AIM OF THE EXERCISE =>
Reproduce verbatim the final portion of the material below, from the line containing "Instruction: Open the" through its last line, and nothing else.

»»

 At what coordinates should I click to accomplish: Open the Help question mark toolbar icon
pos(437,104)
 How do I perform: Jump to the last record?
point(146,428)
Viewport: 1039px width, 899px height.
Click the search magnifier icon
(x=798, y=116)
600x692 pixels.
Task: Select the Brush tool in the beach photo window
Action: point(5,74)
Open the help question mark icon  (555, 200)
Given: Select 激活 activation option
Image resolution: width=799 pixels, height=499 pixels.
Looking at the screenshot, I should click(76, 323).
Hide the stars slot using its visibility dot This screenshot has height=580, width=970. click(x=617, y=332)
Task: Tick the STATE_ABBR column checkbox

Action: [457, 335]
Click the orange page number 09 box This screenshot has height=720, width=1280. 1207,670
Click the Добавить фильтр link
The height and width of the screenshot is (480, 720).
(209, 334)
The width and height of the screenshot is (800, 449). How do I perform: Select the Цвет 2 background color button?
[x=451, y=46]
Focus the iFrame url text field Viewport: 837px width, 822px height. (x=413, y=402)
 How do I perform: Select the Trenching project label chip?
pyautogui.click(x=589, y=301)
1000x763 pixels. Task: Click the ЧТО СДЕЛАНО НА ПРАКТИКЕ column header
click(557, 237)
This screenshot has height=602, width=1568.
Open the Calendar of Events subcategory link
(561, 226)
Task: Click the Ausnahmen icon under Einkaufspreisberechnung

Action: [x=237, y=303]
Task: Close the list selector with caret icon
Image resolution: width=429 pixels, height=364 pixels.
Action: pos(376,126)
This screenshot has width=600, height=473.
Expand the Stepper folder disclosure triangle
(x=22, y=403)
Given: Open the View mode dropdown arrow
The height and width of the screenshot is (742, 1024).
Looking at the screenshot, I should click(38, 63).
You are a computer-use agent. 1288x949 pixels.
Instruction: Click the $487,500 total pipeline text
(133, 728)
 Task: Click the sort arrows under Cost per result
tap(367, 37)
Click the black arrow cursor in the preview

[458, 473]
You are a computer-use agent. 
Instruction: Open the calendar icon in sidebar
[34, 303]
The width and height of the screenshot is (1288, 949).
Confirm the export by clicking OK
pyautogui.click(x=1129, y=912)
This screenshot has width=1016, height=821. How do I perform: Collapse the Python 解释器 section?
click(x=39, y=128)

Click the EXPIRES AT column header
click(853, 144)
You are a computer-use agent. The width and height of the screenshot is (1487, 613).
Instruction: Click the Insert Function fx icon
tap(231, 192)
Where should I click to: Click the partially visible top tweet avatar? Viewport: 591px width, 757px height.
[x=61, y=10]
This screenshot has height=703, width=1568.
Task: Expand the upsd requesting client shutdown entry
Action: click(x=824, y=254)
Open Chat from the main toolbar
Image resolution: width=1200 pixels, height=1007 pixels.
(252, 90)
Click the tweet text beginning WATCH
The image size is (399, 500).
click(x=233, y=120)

««

TASK OUTPUT =>
Instruction: Open the calendar icon in sidebar
[34, 303]
The width and height of the screenshot is (1288, 949).
Confirm the export by clicking OK
pyautogui.click(x=1129, y=912)
This screenshot has width=1016, height=821. How do I perform: Collapse the Python 解释器 section?
click(x=39, y=128)

Click the EXPIRES AT column header
click(853, 144)
You are a computer-use agent. The width and height of the screenshot is (1487, 613).
Instruction: Click the Insert Function fx icon
tap(231, 192)
Where should I click to: Click the partially visible top tweet avatar? Viewport: 591px width, 757px height.
[x=61, y=10]
This screenshot has height=703, width=1568.
Task: Expand the upsd requesting client shutdown entry
Action: click(x=824, y=254)
Open Chat from the main toolbar
Image resolution: width=1200 pixels, height=1007 pixels.
(252, 90)
Click the tweet text beginning WATCH
The image size is (399, 500).
click(x=233, y=120)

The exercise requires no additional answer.